A Nestlé Portugal fechou 2021 com vendas totais de 625 milhões de euros, uma subida de 9,3% face ao ano anterior, o equivalente a 60 milhões de euros. Os cafés em cápsula, cujas vendas cresceram 35%, os produtos com base em plantas, a alimentação para animais e a nutrição clínica impulsionaram o crescimento. Segundo Paolo Fagnoni, a empresa beneficiou de um aumento do consumo no lar, que começou em 2020 na sequência da pandemia, mas também de um “importante regresso do negócio fora do lar”.

Para 2022, o responsável antecipa um “crescimento diferente”, à volta dos 6% ou 7%, mas gerado, sobretudo, no segmento fora do lar. “Estamos a sair da pandemia, estimamos que este canal vá crescer muito em 2022”.

Em 2021, a empresa investiu 64 milhões de euros em Portugal, repartidos em 50 milhões de euros no apoio às marcas e 14 milhões de euros em investimento direto nas duas fábricas que detém no país, no Porto e em Avanca. Nos últimos três anos, a empresa investiu 219 milhões de euros em Portugal, com 157,3 milhões a serem dirigidos ao marketing e comunicação das marcas e 61,4 milhões às operações.

A empresa tem aumentado a produção nas duas fábricas que detém em solo nacional. Na fábrica de Avanca foi implementada uma nova linha dedicada à alimentação infantil, estando ainda a ser transformada a produção de bebidas de cereais. Já na fábrica do Porto, há uma nova linha de produção de cafés da marca Starbucks. No último ano, a fábrica de Avanca produziu perto de 39 mil toneladas de produtos, enquanto que da fábrica do Porto saíram 15 mil toneladas de cafés torrados.

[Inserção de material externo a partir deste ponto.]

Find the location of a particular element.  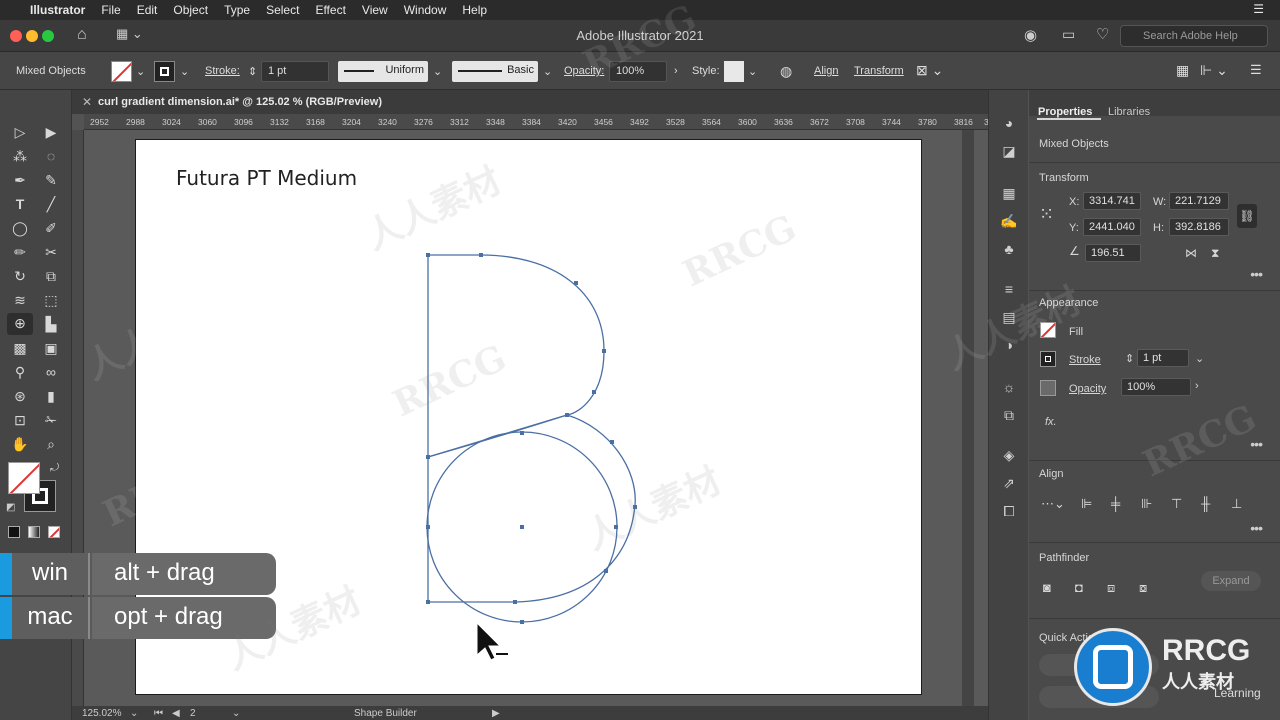

panel-icon-strip: ◕ ◪ ▦ ✍ ♣ ≡ ▤ ◑ ☼ ⧉ ◈ ⇗ ⧠ is located at coordinates (1008, 405).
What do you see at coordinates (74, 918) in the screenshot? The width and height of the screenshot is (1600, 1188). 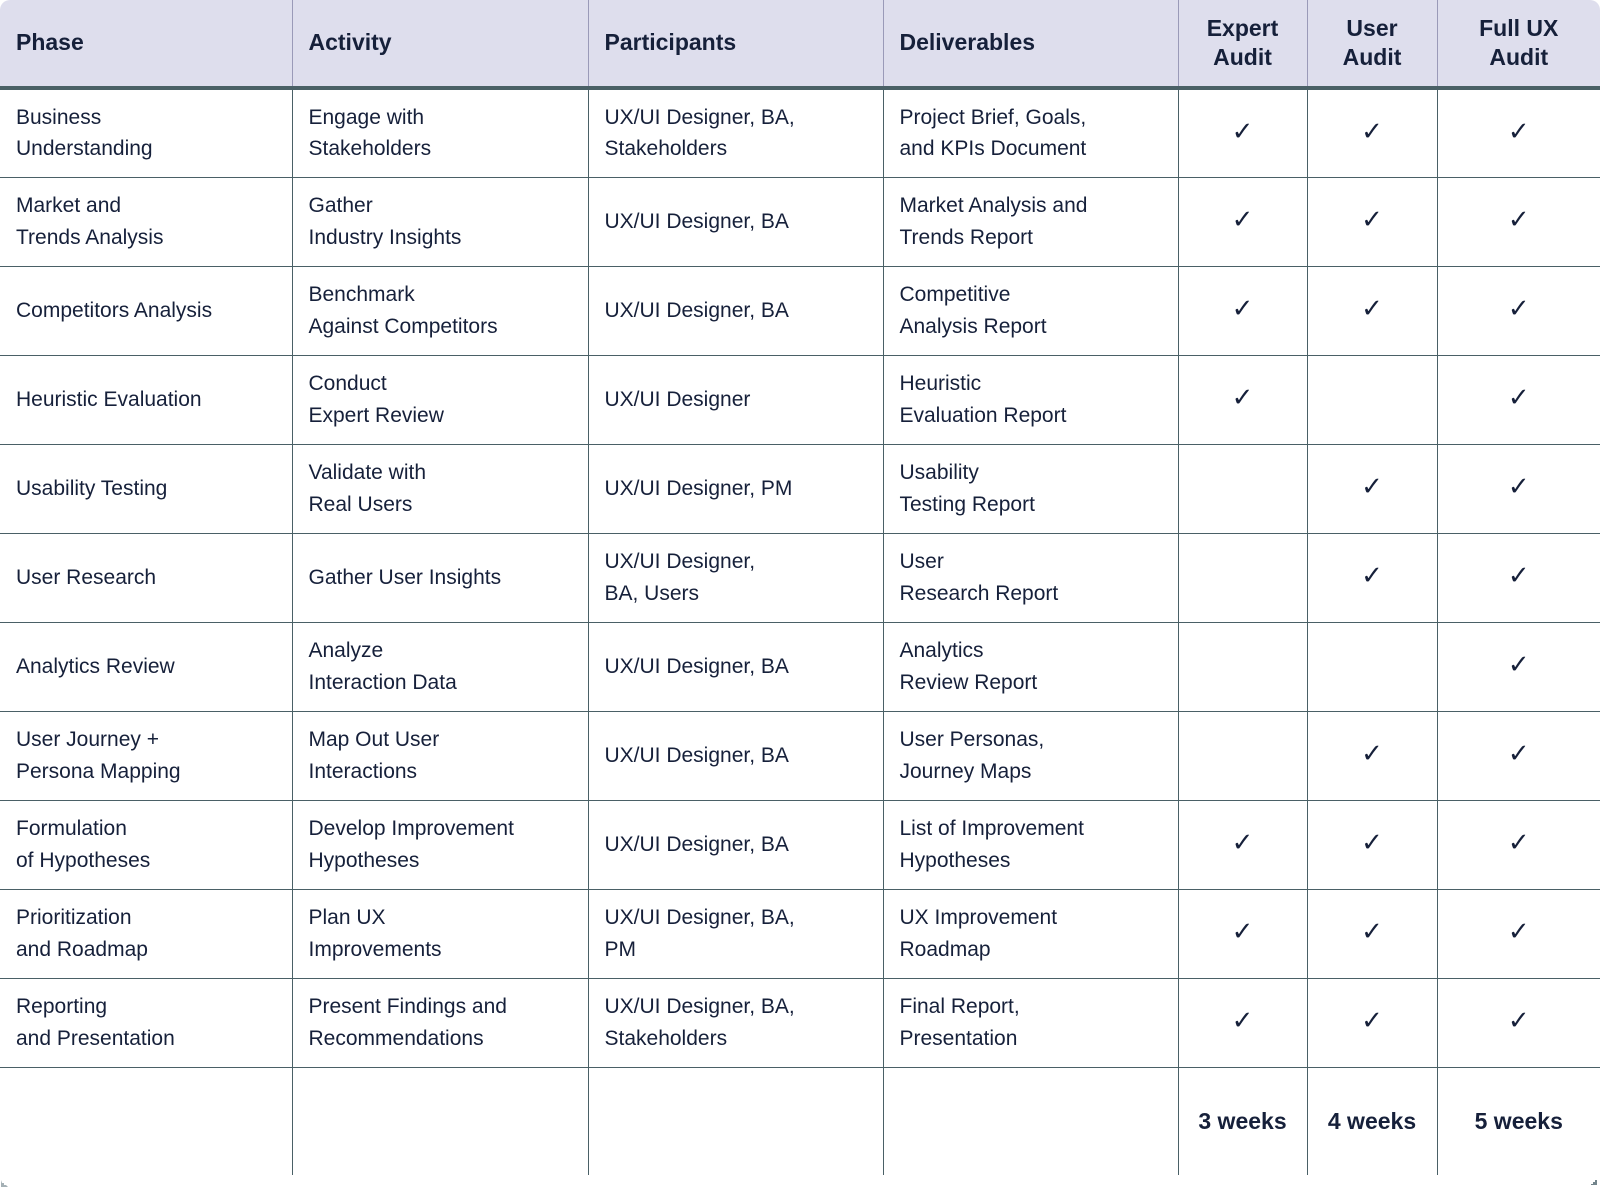 I see `cell-phase-line1: Prioritization` at bounding box center [74, 918].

As exportações da Nestlé Portugal aumentaram 20% em 2021 para 102 milhões de euros. A fábrica de Avanca vendeu para o exterior 61% da sua produção, e a unidade do Porto exportou 57% do que produziu.

Os produtos das marcas da Nestlé registaram, segundo a empresa, uma quota de mercado de 35,5% no canal de retalho, uma subida de 10 pontos face a 2020.

A empresa, que emprega mais de 2.300 pessoas em Portugal, definiu um salário mínimo de entrada 750 euros para os novos colaboradores.